### GIVEN EXERCISE
Reproduce the material below line for line without changing any wording, and leave the pictures out.
_ _ _ _
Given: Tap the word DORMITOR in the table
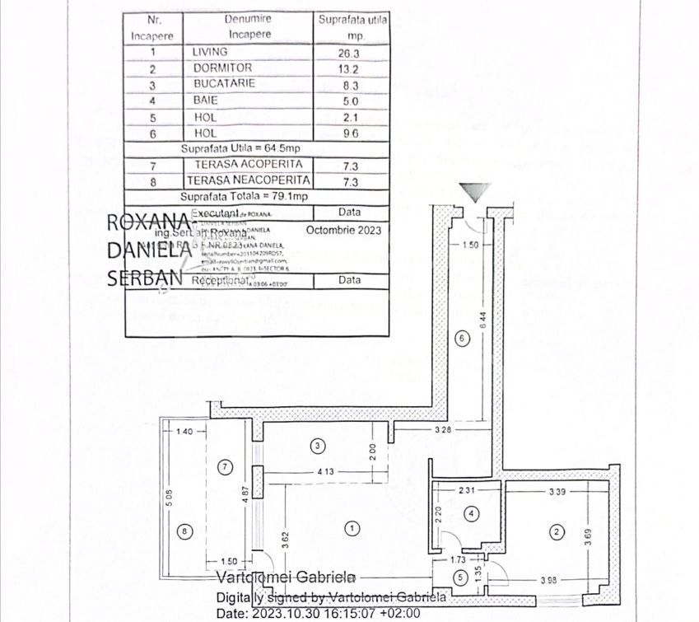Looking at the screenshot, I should point(221,68).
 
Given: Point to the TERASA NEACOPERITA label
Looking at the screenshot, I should point(249,180).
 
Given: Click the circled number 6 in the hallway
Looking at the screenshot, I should point(461,337).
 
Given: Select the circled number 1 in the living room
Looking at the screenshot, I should point(352,527).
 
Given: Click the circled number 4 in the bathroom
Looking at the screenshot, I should point(472,514).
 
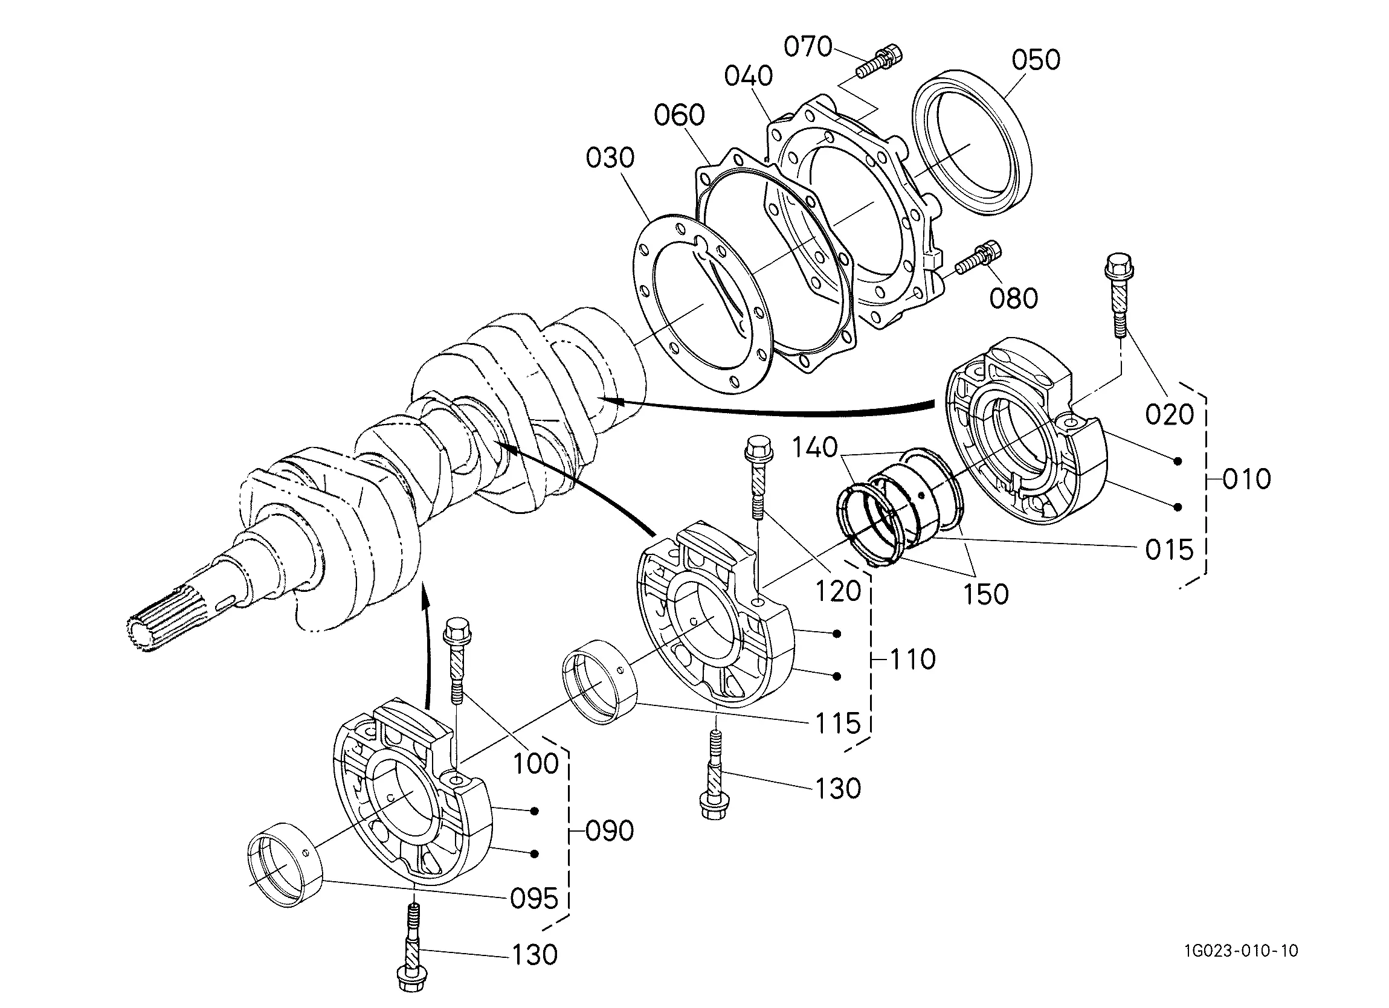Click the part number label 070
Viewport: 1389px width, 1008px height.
tap(808, 47)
_ _ _ _
### THE COMPLETED TASK
Given: Tap the word DORMITOR in the table
Looking at the screenshot, I should point(221,68).
 
Given: Point to the TERASA NEACOPERITA label
Looking at the screenshot, I should point(249,180).
 
Given: Click the circled number 6 in the hallway
Looking at the screenshot, I should point(461,337).
 
Given: Select the circled number 1 in the living room
Looking at the screenshot, I should point(352,527).
 
Given: Click the circled number 4 in the bathroom
Looking at the screenshot, I should point(472,514).
 
Click the part number label 070
Viewport: 1389px width, 1008px height.
tap(808, 47)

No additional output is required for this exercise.